No business case for major changes
Most US companies have updated their TP practices over the past five to seven years. Some businesses have moved sales functions out of regional operations centres to the local sales subsidiaries using a limited risk distribution model. This movement places greater functional activities at the local country level.
“Unless companies have made changes to their supply chains, US tax reform wouldn’t immediately affect their transfer pricing,” Manzano stressed. “Tax law doesn’t always change the underlying economics.”
Without these changes companies are going to make a very concerted effort to document their TP policies and the value of their functions in the given jurisdictions.
“Companies have invested heavily over the past 20 years to place their sales and support functions in jurisdictions which best serve their customers,” Bernard said. “They are not just going to shift those operations overnight. Any restructuring will always emphasise cost, efficiency and best serving their customer.”
“Any movement will have to suit the business model of the company in question,” he explained. “I don’t see US companies moving out of a country such as Ireland because the workforce and business environment is excellent.” “Very few companies are going to let the tax tail wag the business dog,” Manzano added.
Putting economics first
One of the big hopes for tax reform is that it would make it more attractive to bring intellectual property (IP) assets back to the US. There has been some movement on repatriating cash assets by certain companies, including Apple, though there are still many advantages to offshoring IP.
“When we talk about IP, there is the first issue of legal protection and then there are the economic aspects of IP and where that value is utilised,” Bernard said.
“When it comes to business profits, IP is going to be utilised in various jurisdictions – which country is entitled to the profit of that IP will be determined based on the value of the entire business chain and where those functions are centred,” he added.
Most US multinationals are going to keep their IP under US protection because that is the best option from a legal perspective, he explained.
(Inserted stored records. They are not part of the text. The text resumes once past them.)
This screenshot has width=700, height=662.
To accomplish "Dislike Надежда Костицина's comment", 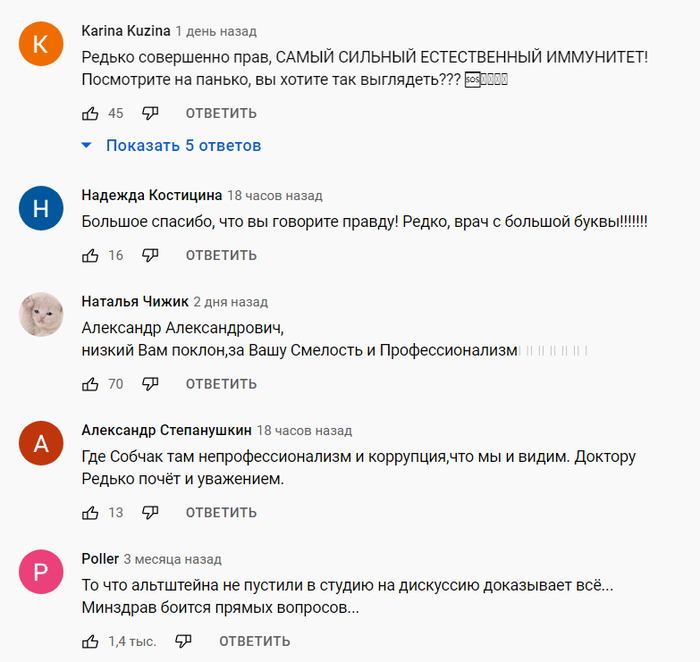I will pos(150,255).
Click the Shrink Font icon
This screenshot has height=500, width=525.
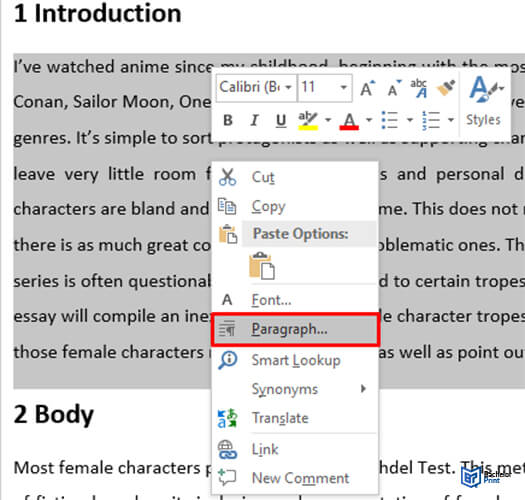[x=394, y=88]
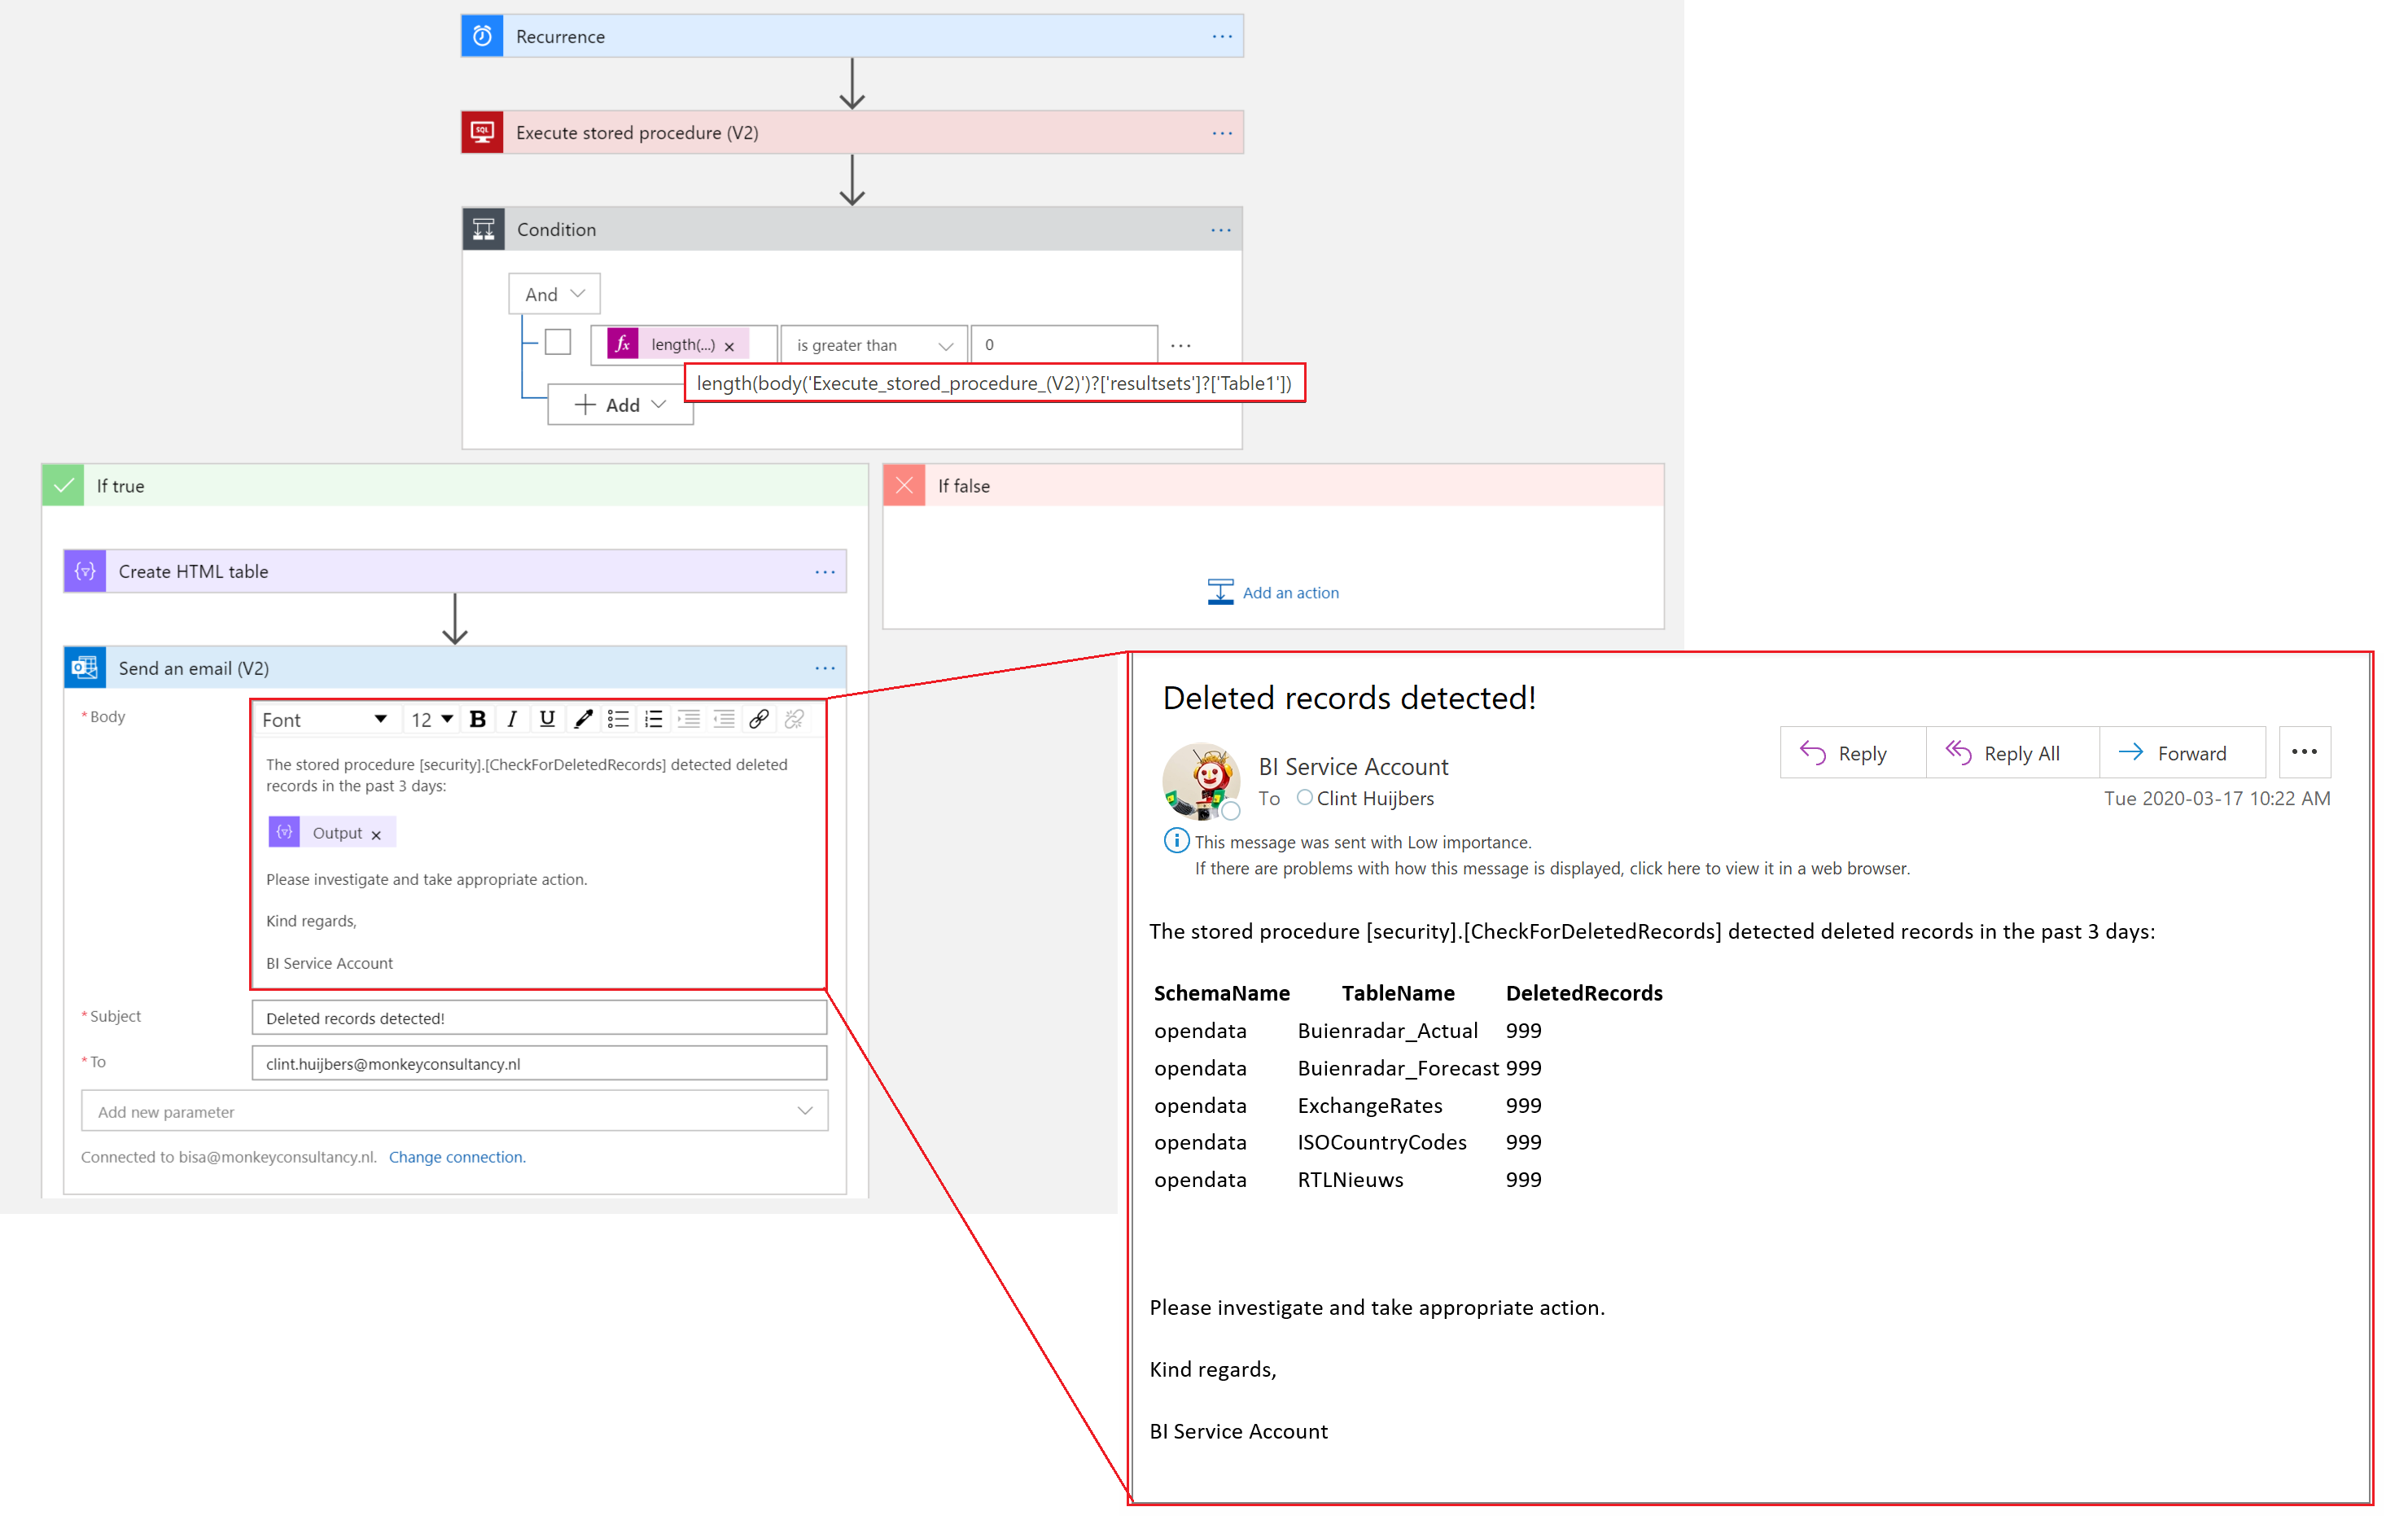Toggle italic formatting in email body
This screenshot has width=2408, height=1520.
(512, 719)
When it comes to European companies, many businesses choose the UK or Ireland. This is less true of American corporations, though these organisations are more than happy to locate their intangibles in Europe.
“A lot of companies transferred intangible assets to foreign affiliates and licensed the intangibles from those affiliates,” Wall Street tax adviser Robert Willens said. “This shifted income from the US parent company to a foreign affiliate, which owned the intellectual property (IP).”
“European countries tend to tax IP at incredibly low rates. Sometimes as low as 5% in places like the Netherlands, Ireland and the UK,” he stressed. “Now some of that foreign income will be taxable in the US under the GILTI rules and the BEAT.”
Meanwhile, there are concerns over what the TCJA will mean for the economy in years to come. Businesses may experience a short-term boost at the expense of long-term stability.
Economist Charles Lieberman, who has worked for such banks as Morgan Stanley, Lehman Brothers and JP Morgan Chase, raised concerns over the long-term problem of US debt.
“There is also the long-term question of US debt and the growing deficit, but there’s no indication that the market is overly saturated with US debt right now,” he observed. “In fact, there may still be tremendous appetite for US sovereign debt. But the path we’re on is not really sustainable in the long-term.”
This is precisely why many taxpayers are playing the waiting game. The future of US tax policy is anything but certain and, although tax reform has opened the gates to bring cash and other assets home, the pace of change may mean more companies are likely to take their time.